Targeting the organelles that generate oxidative stress and implementing oxidative stress therapy is an essential and ambitious task. As an important subcellular organelle in eukaryotic cells, the endoplasmic reticulum (ER) is significant in mediating the direction of cell metabolism and apoptosis. To achieve the goal, we rationally designed and synthesized a photosensitizer named TTQ-ER with aggregation-induced emission (AIE) characteristics. Such a probe connects the AIE-fluorophore to the glibenclamide backbone, which enables TTQ-ER to specifically target the ER and promote emission in the near-infrared region, avoiding the negative impact of autofluorescence in organisms.
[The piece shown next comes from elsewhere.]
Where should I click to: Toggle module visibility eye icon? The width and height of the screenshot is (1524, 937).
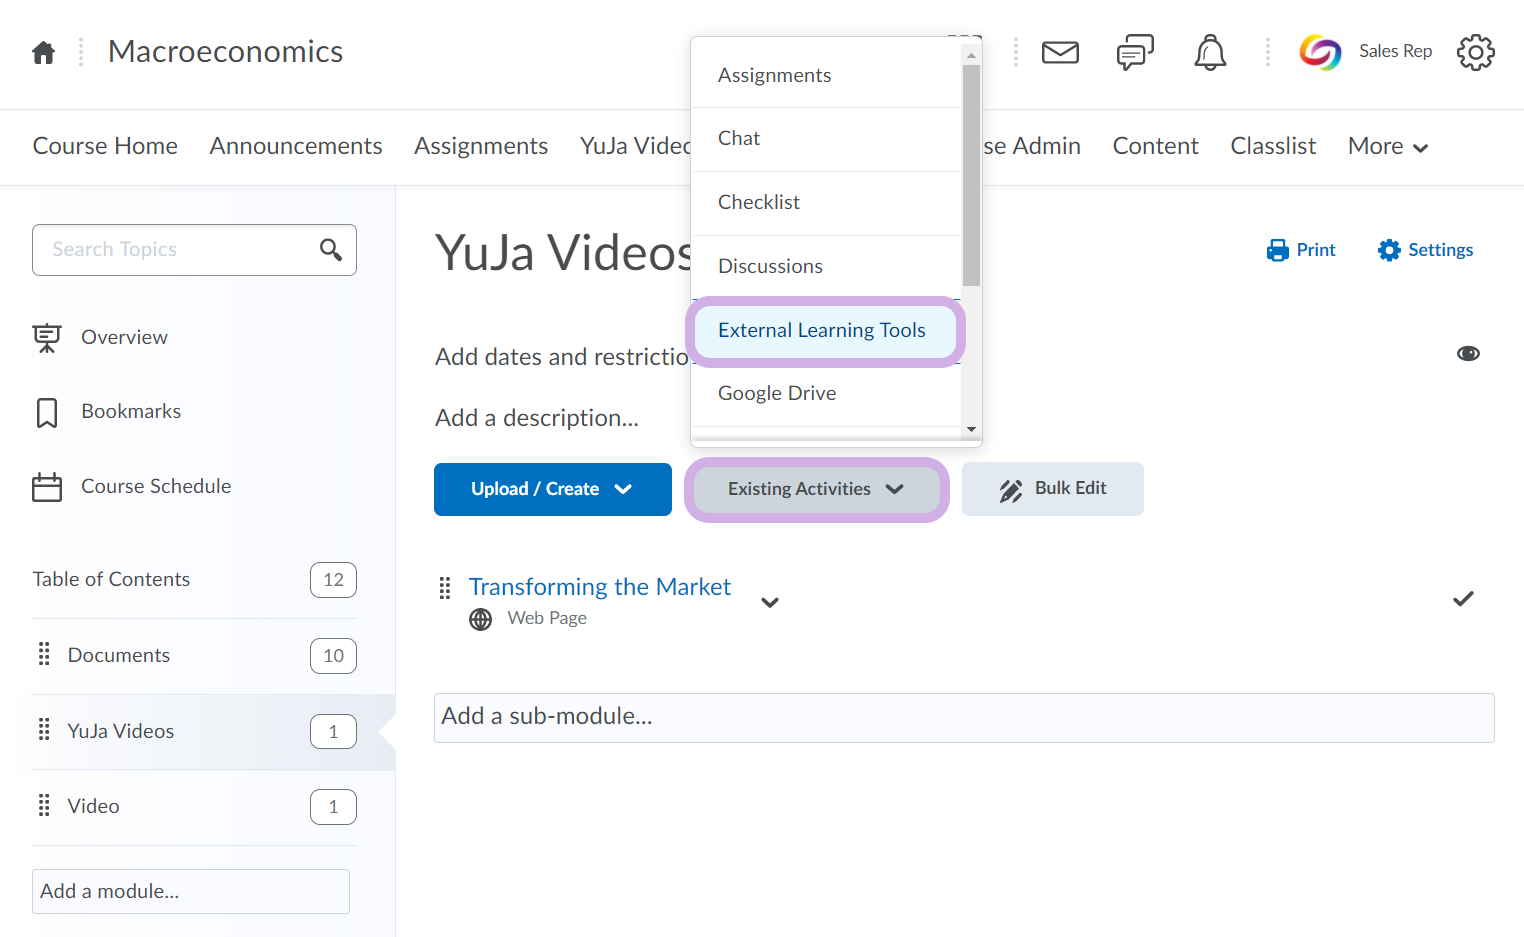coord(1468,354)
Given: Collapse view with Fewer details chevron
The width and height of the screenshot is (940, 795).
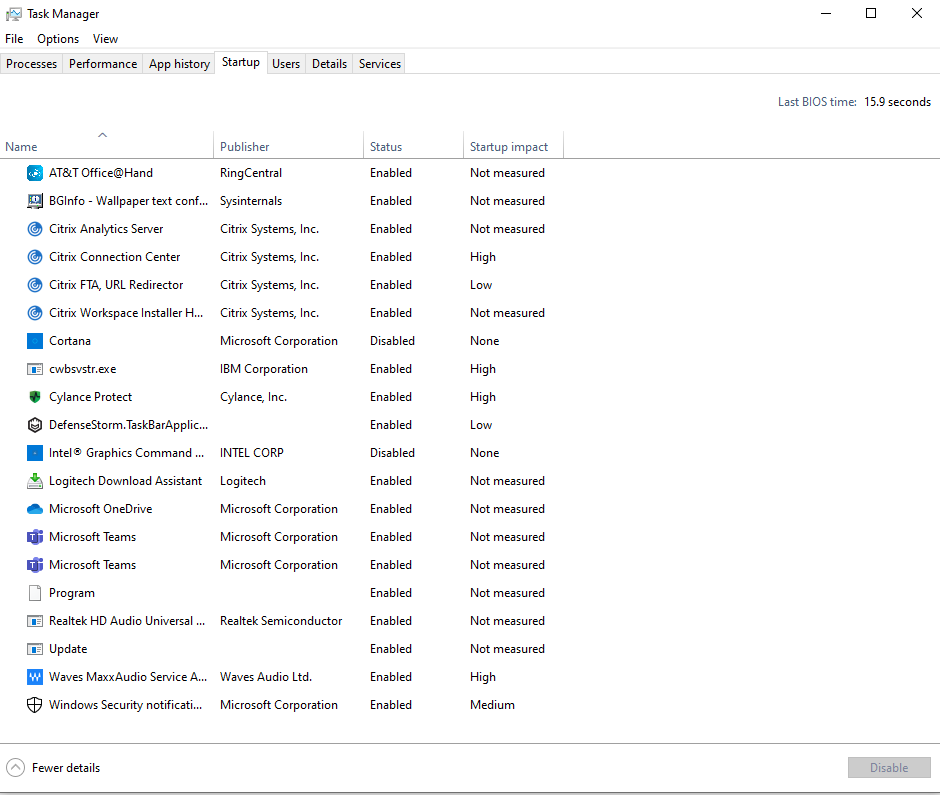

Meanwhile, TTQ-ER has a large stokes shift, excellent anti-photobleaching properties, and sufficient O-1(2) production (8.85-fold of Ce6). Apoptosis assay and cell migration assay further verified that excessive reactive oxygen species production by TTQ-ER in cancer cells could promote oxidative stress in the ER microenvironment and disrupt the normal biological function of ER, thus causing elevated local lipid peroxidation and inducing apoptosis in cancer cells. Consequently, this work offers informative ideas for designing a newly generation of photosensitizers to achieve accurate photodynamic therapy.